Celgene Corp.’s Abraxane and Bristol-Myers Squibb Co.’s Ixempra breast-cancer drugs worked no better at delaying tumor growth than a less-expensive chemotherapy that’s been the backbone of treatment for 20 years.
Newly treated patients taking paclitaxel, a generic drug, lived a month longer than those given Abraxane, a modified form of the same medicine, and three months longer than those taking Ixempra, according to data reported today at the American Society of Clinical Oncology meeting in Chicago.
Abraxane and Ixempra cost from $4,000 to $5,000 a dose, according to their manufacturers. The price of paclitaxel varies though it is significantly less than the newer treatments, said Hope Rugo, a breast cancer specialist at the University of California, San Francisco and a study researcher. The price difference may prompt some doctors to reconsider Abraxane as a first treatment in some patients, said Shanu Modi, an oncologist at Memorial Sloan-Kettering Cancer Center in New York.
“As a global issue, it is difficult to justify using a more expensive drug if an equally active drug is available that costs less,” Modi said in an interview. “This is not going to help Abraxane.”
Abraxane is one of top-selling products sold by Summit, New Jersey-based Celgene, with $386 million in sales last year, according to data compiled by Bloomberg. Ixempra generated $100 million in revenue for Bristol-Myers, based on New York.

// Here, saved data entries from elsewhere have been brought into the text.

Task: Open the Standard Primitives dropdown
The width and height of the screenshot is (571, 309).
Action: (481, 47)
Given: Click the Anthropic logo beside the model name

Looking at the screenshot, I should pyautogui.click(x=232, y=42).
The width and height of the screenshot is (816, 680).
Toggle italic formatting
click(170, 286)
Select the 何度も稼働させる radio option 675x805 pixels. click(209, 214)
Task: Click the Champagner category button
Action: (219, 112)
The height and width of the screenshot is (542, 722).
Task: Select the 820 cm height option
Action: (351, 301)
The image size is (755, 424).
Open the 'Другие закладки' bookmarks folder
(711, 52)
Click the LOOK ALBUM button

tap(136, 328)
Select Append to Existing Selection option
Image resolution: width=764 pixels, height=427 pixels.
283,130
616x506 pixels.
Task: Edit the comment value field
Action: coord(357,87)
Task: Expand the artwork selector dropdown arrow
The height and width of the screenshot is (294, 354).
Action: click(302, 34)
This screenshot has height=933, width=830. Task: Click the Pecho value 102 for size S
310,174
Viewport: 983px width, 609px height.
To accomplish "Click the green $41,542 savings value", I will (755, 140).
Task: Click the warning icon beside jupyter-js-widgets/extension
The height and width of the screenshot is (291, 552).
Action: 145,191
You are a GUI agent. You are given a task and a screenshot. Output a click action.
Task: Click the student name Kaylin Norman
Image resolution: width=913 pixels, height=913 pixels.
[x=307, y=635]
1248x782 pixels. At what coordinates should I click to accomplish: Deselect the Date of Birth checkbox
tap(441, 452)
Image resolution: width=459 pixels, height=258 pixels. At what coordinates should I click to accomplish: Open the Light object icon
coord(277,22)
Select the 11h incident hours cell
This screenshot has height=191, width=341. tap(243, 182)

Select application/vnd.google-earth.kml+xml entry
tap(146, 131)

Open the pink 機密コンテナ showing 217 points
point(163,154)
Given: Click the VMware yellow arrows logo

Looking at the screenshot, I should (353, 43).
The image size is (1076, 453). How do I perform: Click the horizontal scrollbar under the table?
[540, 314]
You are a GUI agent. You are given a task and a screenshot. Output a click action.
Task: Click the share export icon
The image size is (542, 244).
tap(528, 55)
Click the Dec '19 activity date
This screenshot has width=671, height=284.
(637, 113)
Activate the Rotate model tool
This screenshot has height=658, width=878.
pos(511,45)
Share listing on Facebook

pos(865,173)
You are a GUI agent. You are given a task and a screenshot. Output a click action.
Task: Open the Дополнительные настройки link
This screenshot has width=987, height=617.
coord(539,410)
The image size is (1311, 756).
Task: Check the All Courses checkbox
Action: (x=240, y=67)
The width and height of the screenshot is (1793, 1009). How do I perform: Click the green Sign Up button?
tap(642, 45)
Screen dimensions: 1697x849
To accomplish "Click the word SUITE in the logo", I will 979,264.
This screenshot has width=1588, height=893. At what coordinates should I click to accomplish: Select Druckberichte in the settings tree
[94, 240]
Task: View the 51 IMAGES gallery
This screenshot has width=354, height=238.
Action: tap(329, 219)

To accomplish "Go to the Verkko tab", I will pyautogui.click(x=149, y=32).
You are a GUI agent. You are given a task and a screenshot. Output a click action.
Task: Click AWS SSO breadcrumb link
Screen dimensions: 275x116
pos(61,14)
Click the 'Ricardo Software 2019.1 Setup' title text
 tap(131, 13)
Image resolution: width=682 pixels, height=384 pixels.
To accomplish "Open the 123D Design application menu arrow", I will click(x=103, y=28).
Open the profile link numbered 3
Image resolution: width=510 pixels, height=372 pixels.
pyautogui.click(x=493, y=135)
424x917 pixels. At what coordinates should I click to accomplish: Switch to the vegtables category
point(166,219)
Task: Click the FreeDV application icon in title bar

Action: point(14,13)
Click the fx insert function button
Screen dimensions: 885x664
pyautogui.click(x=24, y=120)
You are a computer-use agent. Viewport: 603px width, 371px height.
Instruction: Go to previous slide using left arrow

Celgene has said it expects Abraxane sales of as much as $1.2 billion in 2015 as it expands its use in other tumors. The drugmaker paid $2.9 billion to acquire Abraxane’s maker, Abraxis BioScience Inc., in 2010. Abraxane’s “nab” technology combines paclitaxel with the protein albumin, enabling the drug to be given at a higher dose and breach blood vessel walls more effectively, according to the company.
Celgene fell less than 1 percent to $64.89 at the close in New York. Bristol-Myers gained less than 1 percent to $33.66.
Brian Gill, a spokesman for Celgene, said the study looked at a higher than recommended dose for Abraxane. That dosage, when used in combination with Avastin, could cause extra toxicity and cause patients to stop the treatment early. He said that in previously treated breast cancer patients, Abraxane at a lower dose was found to extend survival better than paclitaxel. Bristol-Myers spokeswoman Sarah Koenig said the results from the study don’t impact the indications for Ixempra.
While neither Abraxane nor Ixempra are approved for previously untreated patients, doctors said they use them in certain patients as an initial treatment.
Kimberly Blackwell, a breast cancer specialist at Duke University Medical Center, said she will still consider giving Abraxane to some of her patients because it is easier to administer and doesn’t have the risk of allergic reaction that paclitaxel carries.
To avoid an allergic reaction to paclitaxel, patients have to take steroids, which carry their own risks and add an hour to patients’ weekly treatments. Abraxane doesn’t usually cause an allergic reaction so steroids aren’t needed.
“If I were a patient, I would prefer not to have to take the pre-medication associated with paclitaxel,” said Blackburn. “An extra hour each week to take the pre-meds adds up.”
Abraxane and paclitaxel are both from the same class of medicines called taxanes, while Ixempra is from a group called epothilones, which work similarly and given to patients whose disease is taxane resistant.
Patients given Abraxane with Roche’s Avastin had 9.2 months before their tumors progressed compared to 10.6 months for those on paclitaxel and Avastin.
Patients in a third group who took Bristol’s Ixempra with Avastin had 7.6 months without disease progression. The study followed 799 patients given Avastin with either paclitaxel, Abraxane or Ixempra. Serious side effects were lowest in patients taking Ixempra and highest in the Abraxane group.